Stated problem. Please repeat the items below verbatim, beginning at the first line and going on through the line with "will click(153, 362).".

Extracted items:
* START *

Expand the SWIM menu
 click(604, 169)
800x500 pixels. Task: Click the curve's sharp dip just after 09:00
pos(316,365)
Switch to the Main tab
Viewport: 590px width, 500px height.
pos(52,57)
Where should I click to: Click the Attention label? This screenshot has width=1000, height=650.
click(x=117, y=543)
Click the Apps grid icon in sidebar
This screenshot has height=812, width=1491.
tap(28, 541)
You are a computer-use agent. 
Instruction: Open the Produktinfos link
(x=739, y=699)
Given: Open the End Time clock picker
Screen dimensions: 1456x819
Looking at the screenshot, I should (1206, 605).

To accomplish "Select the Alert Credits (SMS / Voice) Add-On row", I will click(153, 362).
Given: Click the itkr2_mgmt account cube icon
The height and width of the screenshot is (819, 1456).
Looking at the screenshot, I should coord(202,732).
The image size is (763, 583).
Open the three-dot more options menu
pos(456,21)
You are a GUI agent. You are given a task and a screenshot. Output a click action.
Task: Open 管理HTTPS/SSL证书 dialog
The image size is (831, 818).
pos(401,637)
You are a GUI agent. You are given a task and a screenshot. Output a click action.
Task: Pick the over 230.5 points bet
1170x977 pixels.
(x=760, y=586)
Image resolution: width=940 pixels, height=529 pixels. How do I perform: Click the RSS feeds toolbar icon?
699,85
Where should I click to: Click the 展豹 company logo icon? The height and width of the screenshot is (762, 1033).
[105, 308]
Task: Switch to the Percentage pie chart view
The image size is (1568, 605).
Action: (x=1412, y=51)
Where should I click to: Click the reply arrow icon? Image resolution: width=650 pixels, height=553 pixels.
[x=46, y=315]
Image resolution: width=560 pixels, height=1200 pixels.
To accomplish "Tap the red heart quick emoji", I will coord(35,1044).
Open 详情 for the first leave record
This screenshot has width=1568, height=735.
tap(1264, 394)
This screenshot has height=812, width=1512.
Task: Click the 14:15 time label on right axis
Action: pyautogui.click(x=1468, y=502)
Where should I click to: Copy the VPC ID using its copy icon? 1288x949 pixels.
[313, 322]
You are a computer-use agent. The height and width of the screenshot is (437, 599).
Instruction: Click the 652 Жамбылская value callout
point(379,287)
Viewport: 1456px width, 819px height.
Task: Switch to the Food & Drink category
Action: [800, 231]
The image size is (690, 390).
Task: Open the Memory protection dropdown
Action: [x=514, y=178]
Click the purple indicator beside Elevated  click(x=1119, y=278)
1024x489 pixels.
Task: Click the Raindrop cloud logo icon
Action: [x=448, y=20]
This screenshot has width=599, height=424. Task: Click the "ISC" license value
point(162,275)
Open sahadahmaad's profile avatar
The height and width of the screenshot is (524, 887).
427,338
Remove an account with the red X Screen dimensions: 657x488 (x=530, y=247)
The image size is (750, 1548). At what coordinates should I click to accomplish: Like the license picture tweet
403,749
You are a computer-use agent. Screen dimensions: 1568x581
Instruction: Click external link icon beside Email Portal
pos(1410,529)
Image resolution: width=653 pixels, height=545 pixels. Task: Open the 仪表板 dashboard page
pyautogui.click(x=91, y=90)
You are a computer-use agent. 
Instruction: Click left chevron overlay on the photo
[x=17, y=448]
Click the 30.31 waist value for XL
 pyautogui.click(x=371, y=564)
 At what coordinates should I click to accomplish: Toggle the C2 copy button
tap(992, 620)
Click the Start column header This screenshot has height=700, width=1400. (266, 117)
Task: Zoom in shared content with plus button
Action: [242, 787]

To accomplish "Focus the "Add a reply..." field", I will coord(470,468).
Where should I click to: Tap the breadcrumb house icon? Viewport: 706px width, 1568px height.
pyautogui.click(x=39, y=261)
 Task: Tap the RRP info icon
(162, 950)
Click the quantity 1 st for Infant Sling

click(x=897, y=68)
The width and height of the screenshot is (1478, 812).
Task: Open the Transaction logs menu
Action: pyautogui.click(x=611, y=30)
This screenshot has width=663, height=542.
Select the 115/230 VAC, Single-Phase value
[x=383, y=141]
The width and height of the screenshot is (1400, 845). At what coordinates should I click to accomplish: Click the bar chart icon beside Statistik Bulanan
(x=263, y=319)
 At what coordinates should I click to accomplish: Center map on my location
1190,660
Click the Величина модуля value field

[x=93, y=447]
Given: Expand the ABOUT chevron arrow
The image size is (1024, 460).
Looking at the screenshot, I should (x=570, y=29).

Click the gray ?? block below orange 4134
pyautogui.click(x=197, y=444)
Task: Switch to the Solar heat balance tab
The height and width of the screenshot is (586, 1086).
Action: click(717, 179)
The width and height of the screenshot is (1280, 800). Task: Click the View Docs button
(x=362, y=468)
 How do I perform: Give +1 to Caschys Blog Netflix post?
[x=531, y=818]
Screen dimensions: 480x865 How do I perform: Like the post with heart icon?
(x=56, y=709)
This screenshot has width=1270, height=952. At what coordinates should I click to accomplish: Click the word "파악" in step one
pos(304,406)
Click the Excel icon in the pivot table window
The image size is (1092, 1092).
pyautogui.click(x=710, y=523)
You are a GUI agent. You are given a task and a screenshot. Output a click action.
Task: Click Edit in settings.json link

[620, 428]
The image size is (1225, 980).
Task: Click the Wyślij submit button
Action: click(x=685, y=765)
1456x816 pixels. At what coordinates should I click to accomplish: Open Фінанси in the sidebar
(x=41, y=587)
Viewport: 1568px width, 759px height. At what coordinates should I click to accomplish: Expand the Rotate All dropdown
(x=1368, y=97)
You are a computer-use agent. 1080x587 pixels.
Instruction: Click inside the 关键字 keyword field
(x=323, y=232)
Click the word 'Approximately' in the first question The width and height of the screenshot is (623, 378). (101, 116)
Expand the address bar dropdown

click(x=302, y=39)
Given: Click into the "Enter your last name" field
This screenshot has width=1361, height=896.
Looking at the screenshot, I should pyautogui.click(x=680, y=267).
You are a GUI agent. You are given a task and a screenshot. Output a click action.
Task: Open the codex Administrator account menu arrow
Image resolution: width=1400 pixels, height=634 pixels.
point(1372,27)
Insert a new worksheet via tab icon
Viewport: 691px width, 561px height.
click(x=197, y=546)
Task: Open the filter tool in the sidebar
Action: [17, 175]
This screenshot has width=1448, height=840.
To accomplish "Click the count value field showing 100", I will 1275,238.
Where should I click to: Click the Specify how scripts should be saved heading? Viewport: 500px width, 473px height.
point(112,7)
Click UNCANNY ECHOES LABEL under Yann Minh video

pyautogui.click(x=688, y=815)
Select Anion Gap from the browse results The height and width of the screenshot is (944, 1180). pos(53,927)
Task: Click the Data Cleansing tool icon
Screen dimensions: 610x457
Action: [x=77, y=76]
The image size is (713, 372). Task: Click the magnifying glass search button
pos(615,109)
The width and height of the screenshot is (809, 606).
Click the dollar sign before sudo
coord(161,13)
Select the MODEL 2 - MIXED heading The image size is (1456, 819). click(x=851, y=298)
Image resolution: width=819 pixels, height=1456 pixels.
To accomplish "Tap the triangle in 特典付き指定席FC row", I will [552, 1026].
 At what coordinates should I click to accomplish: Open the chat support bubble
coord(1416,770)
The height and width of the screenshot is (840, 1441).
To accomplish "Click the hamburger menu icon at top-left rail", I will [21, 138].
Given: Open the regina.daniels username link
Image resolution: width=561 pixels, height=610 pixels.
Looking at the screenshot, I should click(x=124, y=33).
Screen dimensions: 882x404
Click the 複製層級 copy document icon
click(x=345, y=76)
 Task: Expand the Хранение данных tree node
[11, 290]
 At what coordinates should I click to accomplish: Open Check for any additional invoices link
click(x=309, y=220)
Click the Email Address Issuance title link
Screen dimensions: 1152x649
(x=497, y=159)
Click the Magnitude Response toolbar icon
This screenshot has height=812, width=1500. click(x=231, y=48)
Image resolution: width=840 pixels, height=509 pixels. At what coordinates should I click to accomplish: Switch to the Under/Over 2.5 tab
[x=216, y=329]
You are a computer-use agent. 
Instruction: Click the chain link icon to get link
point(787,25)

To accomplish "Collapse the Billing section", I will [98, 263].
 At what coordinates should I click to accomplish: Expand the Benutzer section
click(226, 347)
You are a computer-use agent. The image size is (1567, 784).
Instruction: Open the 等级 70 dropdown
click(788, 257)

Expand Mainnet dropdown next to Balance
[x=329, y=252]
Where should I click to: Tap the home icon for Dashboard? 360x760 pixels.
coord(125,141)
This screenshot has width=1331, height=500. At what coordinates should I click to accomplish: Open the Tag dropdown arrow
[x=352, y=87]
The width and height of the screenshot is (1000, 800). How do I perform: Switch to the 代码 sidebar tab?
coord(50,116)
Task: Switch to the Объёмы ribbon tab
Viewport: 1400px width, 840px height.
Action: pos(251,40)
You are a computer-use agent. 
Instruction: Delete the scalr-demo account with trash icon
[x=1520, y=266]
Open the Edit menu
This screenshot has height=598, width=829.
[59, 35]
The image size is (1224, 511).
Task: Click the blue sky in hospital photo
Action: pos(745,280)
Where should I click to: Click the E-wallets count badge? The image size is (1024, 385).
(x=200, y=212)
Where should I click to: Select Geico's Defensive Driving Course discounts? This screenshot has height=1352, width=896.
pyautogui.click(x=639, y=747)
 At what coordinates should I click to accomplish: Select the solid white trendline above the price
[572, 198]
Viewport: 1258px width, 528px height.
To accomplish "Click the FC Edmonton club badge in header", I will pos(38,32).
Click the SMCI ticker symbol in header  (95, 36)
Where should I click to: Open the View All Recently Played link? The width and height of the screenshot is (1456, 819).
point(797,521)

* END *

Solution to the problem.
Expand the SWIM menu
 click(604, 169)
800x500 pixels. Task: Click the curve's sharp dip just after 09:00
pos(316,365)
Switch to the Main tab
Viewport: 590px width, 500px height.
pos(52,57)
Where should I click to: Click the Attention label? This screenshot has width=1000, height=650.
click(x=117, y=543)
Click the Apps grid icon in sidebar
This screenshot has height=812, width=1491.
tap(28, 541)
You are a computer-use agent. 
Instruction: Open the Produktinfos link
(x=739, y=699)
Given: Open the End Time clock picker
Screen dimensions: 1456x819
Looking at the screenshot, I should (1206, 605).

To accomplish "Select the Alert Credits (SMS / Voice) Add-On row", I will click(153, 362).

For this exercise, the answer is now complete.